The US dares to do this because it has two main sources of confidence: first, control over the copper resources in the Western Hemisphere. Among the proven copper reserves worldwide, countries like Chile and Peru account for 62%. The US, through military presence and economic pressure, has tightly linked these resource-rich countries.
In August 2025, the Trump administration signed a new mineral cooperation agreement with Chile, using "security guarantees" as leverage to secure 30% of Chile's copper exports over the next five years.
Second, the US aims to replicate the success of the "oil hegemony" of the last century by controlling core industrial resources to force China to make concessions in trade negotiations.
In July 2025, the US halted the expansion of its largest domestic copper smelter citing "environmental concerns"; in September, it imposed sanctions restricting copper exports from Russia and Kazakhstan, which together account for 12% of global copper production.
These moves artificially widen the global copper supply-demand gap, allowing the US to reap the benefits while waiting for China to pay high prices for copper.
However, the US did not anticipate that China would not follow the usual pattern. Instead of succumbing to copper price hikes, China has precisely targeted the US's "weak spot"—silver.

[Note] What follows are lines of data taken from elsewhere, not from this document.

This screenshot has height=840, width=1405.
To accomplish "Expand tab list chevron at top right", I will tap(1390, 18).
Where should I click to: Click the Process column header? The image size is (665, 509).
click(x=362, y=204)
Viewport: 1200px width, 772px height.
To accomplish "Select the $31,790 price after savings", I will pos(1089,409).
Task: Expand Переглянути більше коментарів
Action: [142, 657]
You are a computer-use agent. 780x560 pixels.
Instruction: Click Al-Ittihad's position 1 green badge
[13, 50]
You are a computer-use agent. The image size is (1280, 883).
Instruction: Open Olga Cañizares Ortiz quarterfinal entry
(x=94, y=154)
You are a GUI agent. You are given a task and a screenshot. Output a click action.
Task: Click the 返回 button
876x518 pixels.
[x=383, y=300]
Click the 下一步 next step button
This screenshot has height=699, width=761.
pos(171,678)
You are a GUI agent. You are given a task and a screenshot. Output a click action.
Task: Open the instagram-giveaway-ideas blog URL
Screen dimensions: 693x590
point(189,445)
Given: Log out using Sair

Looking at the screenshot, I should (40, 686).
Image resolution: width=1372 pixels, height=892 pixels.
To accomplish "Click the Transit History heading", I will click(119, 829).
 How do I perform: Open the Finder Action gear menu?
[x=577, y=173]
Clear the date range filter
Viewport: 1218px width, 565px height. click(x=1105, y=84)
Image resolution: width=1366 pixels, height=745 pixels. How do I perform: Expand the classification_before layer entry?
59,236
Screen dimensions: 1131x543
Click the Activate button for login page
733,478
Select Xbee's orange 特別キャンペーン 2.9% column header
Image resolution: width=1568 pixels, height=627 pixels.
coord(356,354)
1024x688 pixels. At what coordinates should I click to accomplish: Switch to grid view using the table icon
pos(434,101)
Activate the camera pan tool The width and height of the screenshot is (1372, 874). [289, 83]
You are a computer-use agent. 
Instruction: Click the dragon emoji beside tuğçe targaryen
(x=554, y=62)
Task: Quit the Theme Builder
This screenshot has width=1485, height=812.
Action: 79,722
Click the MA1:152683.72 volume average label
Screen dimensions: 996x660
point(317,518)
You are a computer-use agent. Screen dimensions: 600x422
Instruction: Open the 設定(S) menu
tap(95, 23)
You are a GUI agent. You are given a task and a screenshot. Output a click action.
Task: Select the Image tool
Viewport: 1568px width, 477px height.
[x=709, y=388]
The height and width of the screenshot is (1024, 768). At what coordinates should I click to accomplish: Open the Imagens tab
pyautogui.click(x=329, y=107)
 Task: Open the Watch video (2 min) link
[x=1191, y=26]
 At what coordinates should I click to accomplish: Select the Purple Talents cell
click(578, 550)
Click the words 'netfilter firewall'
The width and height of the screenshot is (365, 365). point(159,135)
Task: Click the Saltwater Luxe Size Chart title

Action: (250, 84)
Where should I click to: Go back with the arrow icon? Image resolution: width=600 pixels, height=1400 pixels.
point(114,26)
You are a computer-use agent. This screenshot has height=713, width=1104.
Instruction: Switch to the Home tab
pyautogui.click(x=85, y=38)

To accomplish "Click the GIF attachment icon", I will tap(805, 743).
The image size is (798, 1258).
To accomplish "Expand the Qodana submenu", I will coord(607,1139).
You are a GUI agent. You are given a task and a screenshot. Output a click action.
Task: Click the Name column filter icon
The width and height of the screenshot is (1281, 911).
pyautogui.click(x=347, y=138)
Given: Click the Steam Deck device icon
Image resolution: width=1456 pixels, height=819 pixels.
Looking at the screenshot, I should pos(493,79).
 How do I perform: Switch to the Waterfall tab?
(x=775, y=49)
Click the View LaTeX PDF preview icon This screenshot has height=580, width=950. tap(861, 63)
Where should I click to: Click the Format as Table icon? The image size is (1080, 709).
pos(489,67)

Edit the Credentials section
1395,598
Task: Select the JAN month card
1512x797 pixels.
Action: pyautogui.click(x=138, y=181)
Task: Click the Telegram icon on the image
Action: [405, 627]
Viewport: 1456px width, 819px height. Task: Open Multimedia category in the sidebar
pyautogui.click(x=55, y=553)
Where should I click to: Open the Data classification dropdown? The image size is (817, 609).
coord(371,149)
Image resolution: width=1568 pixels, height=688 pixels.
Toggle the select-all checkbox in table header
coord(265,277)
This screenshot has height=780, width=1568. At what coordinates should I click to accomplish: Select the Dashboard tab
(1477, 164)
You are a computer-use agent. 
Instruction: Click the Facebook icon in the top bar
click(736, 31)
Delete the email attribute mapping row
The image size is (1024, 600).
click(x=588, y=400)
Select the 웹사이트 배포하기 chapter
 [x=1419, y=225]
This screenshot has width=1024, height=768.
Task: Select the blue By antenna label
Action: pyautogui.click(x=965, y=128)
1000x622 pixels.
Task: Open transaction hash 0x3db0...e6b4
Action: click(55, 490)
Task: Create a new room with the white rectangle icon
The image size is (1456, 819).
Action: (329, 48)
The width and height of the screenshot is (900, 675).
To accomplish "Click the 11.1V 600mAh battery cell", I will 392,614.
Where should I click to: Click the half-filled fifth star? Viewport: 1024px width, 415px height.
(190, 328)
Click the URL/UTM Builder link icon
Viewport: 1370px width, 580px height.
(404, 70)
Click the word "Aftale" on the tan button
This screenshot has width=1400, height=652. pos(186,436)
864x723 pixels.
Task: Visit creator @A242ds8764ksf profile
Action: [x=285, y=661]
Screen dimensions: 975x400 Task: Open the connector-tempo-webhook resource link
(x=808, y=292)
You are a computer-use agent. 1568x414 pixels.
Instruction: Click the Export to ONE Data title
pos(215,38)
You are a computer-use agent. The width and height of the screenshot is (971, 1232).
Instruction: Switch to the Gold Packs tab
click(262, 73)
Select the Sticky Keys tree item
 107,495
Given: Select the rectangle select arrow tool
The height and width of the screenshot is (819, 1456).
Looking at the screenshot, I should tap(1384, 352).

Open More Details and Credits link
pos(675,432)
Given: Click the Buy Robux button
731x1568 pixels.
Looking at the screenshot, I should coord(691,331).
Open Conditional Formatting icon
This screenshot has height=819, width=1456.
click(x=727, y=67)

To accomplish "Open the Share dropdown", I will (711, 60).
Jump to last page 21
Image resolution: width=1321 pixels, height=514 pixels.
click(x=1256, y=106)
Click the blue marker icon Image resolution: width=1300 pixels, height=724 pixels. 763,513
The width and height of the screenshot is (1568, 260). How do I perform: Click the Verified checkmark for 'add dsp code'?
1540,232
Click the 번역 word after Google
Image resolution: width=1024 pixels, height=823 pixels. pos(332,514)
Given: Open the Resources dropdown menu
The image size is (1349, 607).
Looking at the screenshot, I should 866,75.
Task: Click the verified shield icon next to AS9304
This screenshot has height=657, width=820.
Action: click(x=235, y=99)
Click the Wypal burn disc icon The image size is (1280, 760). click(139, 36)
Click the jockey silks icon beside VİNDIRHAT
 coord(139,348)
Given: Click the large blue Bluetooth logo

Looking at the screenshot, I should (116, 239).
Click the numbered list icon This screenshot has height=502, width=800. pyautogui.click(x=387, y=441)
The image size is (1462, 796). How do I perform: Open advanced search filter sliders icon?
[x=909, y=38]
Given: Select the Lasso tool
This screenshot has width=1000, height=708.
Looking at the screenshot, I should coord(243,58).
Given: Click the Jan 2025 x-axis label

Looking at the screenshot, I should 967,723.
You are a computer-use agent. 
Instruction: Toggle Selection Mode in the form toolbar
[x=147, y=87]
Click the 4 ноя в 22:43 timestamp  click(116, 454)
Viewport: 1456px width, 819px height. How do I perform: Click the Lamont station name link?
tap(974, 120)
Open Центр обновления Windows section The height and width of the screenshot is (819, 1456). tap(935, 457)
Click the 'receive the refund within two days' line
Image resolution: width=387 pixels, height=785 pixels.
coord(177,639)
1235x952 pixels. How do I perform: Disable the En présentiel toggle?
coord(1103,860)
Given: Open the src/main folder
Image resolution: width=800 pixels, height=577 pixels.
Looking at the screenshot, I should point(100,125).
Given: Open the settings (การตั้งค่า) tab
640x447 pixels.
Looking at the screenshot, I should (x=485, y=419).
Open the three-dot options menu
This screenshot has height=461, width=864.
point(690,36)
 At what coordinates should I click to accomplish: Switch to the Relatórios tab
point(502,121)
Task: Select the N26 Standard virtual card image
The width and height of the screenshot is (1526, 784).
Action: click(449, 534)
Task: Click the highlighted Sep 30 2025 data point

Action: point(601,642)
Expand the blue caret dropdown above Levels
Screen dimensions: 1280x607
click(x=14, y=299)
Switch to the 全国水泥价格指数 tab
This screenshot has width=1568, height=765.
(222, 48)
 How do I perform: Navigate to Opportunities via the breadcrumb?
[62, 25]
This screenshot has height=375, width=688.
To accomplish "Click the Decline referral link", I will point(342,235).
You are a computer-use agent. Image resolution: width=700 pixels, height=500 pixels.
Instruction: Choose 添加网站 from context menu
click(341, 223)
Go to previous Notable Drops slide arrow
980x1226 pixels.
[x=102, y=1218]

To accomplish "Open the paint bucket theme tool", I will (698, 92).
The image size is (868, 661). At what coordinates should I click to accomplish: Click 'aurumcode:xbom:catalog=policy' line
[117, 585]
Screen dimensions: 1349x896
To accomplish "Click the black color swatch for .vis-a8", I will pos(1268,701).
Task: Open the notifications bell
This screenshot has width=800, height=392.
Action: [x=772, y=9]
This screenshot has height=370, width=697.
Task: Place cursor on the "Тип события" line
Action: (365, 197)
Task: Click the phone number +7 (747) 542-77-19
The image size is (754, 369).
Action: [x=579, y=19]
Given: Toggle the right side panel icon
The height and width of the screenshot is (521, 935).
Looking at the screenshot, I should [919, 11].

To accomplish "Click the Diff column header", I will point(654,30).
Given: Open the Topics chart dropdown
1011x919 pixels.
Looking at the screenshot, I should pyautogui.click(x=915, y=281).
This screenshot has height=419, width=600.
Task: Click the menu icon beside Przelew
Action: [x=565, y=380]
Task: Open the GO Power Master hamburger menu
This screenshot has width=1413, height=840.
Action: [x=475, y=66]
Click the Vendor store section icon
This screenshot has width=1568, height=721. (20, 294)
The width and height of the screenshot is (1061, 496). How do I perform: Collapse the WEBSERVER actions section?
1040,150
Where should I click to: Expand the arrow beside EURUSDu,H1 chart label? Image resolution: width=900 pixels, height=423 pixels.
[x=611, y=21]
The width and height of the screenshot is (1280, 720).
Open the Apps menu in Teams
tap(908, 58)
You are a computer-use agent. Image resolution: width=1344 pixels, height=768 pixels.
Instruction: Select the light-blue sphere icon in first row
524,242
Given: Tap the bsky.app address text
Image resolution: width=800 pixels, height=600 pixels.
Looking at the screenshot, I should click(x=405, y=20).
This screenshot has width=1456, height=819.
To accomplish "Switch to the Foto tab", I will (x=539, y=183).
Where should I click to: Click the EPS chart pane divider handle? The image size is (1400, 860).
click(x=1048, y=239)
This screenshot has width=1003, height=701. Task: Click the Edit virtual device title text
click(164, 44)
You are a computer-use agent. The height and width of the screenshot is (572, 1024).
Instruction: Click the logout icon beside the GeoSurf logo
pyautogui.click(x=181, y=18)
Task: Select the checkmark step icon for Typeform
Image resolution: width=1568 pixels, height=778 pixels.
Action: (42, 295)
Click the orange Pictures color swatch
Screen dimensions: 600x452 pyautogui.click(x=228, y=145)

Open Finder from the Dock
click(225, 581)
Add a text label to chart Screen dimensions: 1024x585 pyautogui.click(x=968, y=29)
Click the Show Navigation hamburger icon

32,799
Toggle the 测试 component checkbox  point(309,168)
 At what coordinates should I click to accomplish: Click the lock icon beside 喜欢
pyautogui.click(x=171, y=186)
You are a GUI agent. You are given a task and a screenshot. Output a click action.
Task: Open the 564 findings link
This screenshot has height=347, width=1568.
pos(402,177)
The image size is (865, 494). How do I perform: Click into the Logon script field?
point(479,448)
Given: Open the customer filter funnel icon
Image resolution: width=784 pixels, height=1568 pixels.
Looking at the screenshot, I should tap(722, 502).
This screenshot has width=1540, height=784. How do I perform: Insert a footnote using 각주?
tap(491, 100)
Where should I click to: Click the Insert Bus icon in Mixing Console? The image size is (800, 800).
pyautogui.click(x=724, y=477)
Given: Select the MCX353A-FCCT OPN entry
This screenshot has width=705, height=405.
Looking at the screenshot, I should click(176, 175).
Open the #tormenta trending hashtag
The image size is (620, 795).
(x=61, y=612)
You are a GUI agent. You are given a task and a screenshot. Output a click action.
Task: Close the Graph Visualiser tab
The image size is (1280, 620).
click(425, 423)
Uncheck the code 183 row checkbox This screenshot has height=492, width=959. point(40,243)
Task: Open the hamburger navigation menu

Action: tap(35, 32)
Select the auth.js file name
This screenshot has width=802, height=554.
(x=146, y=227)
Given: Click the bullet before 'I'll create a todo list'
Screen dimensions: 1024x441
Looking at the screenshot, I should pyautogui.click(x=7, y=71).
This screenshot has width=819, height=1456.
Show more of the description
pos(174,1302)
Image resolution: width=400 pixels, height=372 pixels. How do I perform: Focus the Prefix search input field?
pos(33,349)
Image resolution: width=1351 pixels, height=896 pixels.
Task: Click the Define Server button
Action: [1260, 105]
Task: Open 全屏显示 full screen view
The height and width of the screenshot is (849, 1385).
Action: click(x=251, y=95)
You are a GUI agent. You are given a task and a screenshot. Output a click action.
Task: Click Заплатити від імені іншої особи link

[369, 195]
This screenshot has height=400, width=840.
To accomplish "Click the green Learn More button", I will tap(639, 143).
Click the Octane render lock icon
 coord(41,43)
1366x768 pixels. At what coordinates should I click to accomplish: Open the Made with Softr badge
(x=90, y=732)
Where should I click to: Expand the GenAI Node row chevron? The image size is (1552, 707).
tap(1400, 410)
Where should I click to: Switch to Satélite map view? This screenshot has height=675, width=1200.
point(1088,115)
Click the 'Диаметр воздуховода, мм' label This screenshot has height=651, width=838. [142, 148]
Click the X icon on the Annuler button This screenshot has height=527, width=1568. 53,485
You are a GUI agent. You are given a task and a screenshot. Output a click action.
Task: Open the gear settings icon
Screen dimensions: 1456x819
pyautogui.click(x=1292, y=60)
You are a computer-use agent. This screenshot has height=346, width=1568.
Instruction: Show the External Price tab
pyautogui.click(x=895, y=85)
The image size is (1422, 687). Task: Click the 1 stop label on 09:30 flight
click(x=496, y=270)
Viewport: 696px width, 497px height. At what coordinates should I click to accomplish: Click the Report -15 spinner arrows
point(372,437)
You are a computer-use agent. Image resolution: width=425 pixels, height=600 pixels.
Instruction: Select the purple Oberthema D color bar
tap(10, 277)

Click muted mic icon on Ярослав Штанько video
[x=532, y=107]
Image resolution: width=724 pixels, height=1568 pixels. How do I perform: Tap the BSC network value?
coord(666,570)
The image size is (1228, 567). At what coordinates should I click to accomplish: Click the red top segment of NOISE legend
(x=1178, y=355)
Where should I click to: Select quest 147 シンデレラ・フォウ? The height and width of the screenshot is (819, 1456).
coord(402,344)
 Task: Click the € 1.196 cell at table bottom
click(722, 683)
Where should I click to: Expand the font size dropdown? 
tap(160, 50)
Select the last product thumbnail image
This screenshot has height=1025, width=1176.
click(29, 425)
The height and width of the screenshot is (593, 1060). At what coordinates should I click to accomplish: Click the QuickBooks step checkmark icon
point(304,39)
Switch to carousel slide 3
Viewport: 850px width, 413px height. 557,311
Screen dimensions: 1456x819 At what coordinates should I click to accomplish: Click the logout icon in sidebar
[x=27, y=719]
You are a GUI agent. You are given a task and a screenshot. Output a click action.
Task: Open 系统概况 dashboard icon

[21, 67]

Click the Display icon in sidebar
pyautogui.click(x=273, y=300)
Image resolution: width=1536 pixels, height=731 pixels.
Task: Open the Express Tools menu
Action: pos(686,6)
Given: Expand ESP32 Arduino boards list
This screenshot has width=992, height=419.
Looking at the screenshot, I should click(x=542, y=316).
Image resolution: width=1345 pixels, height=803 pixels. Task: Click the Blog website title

Many people do not realize that silver is no longer just a precious metal but a "technological staple" for new energy and semiconductor industries. Especially in photovoltaic (solar) industries, N-type batteries (TOPCon, HJT) demand 80%-100% more silver paste than traditional batteries. By 2024, the global silver used in photovoltaics reached 7,217 tons, accounting for 19% of total industrial silver consumption.
More critically, silver's excellent electrical conductivity and chemical stability mean there are currently no perfect substitutes in high-precision chips, 5G equipment, and other fields.
The US hopes to wage a "cost exhaustion war" by raising copper prices, targeting China's traditional industries and infrastructure. Meanwhile, China's counterattack with silver is a "precise decapitation strike," directly hitting the core of US high-tech industries.
Behind this difference are the contrasting industrial structures of the two countries: China, although a major copper consumer, is reducing dependence through technological innovation and resource diversification; whereas the US's tech industry has a rigid demand for silver that cannot be eliminated in the short term.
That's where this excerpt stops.